So it's come to this. We're now "afforded" the option to bribe companies out of spying on us...
As internet speeds grow faster, so does the transfer of your personal information. It seems that not only are Americans willing to give up privacy for a little security, we're also willing to give it up just for quicker downloads of stupid cat videos.
As reported by techsmash.com, AT&T is now charging $70 for high-speed Gigabit internet, and another $29 if you don't want them to track you during your adventures on said internet. While other companies offer this opt-out service for free, AT&T apparently decided to parlay the value of privacy into a moneymaking scheme.

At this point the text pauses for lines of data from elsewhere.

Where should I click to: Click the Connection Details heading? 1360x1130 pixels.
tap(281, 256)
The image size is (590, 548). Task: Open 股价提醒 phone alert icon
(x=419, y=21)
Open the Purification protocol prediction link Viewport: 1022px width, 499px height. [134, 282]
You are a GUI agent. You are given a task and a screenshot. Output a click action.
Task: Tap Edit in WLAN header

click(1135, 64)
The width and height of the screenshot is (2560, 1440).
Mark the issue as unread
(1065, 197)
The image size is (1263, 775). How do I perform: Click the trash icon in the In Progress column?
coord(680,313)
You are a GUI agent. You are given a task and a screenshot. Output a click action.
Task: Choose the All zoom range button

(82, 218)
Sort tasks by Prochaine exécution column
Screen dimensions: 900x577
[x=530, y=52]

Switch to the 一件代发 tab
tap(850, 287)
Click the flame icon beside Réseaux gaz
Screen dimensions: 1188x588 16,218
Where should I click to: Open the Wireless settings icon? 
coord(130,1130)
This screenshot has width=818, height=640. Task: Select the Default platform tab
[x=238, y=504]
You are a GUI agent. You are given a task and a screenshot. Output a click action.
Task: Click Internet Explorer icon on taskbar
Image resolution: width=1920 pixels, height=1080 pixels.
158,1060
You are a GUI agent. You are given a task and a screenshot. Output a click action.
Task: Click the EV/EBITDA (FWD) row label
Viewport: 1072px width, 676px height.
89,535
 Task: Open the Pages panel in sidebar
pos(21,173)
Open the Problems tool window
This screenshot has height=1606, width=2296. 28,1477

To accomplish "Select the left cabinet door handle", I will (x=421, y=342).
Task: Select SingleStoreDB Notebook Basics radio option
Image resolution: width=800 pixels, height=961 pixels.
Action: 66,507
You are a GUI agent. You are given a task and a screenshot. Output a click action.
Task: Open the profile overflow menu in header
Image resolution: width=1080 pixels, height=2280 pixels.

|Great, now they're tracking me for googling "internet gulag."|
(Image courtesy quickmeme.com.)
AT&T's website states that they monitor, "The web pages you visit, the time you spend on each, the links or ads you see and follow, and the search terms you enter." Well, that's not going to paint a pretty picture. But at least they are sure to follow that statement with a patronizing, "We will not collect information from secure (https) or otherwise encrypted sites, such as when you enter your credit card to buy something online or do online banking on a secure site." Gee thanks for, you know, not committing major financial fraud?
Since we as internet users have little choice in the matter, how can it be considered ethical to try to financially deter us from surfing safely and secretly? Privacy shouldn't come with penalties, particularly not payoffs. If this is how we expect to be treated at the world's nexus of knowledge, how far are we going to let it go in real life?
|The next generation of secret police don't even need the "secret" prefix anymore. |
Oppression is now overt, and pay-for-privacy is a perturbing part of that.